Records for locating described items
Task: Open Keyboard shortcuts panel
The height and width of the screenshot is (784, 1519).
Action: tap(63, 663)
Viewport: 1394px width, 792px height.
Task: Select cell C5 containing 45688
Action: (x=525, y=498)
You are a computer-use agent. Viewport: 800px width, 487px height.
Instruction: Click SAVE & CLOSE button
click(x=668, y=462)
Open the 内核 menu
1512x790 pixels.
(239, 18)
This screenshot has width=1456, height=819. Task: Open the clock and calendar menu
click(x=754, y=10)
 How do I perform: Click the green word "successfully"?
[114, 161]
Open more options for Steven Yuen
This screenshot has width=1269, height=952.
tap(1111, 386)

TASK REQUIREMENTS
Reproduce every item above word for word, line by line.

SOLVED EXERCISE
Task: Open Keyboard shortcuts panel
The height and width of the screenshot is (784, 1519).
Action: tap(63, 663)
Viewport: 1394px width, 792px height.
Task: Select cell C5 containing 45688
Action: (x=525, y=498)
You are a computer-use agent. Viewport: 800px width, 487px height.
Instruction: Click SAVE & CLOSE button
click(x=668, y=462)
Open the 内核 menu
1512x790 pixels.
(239, 18)
This screenshot has width=1456, height=819. Task: Open the clock and calendar menu
click(x=754, y=10)
 How do I perform: Click the green word "successfully"?
[114, 161]
Open more options for Steven Yuen
This screenshot has width=1269, height=952.
tap(1111, 386)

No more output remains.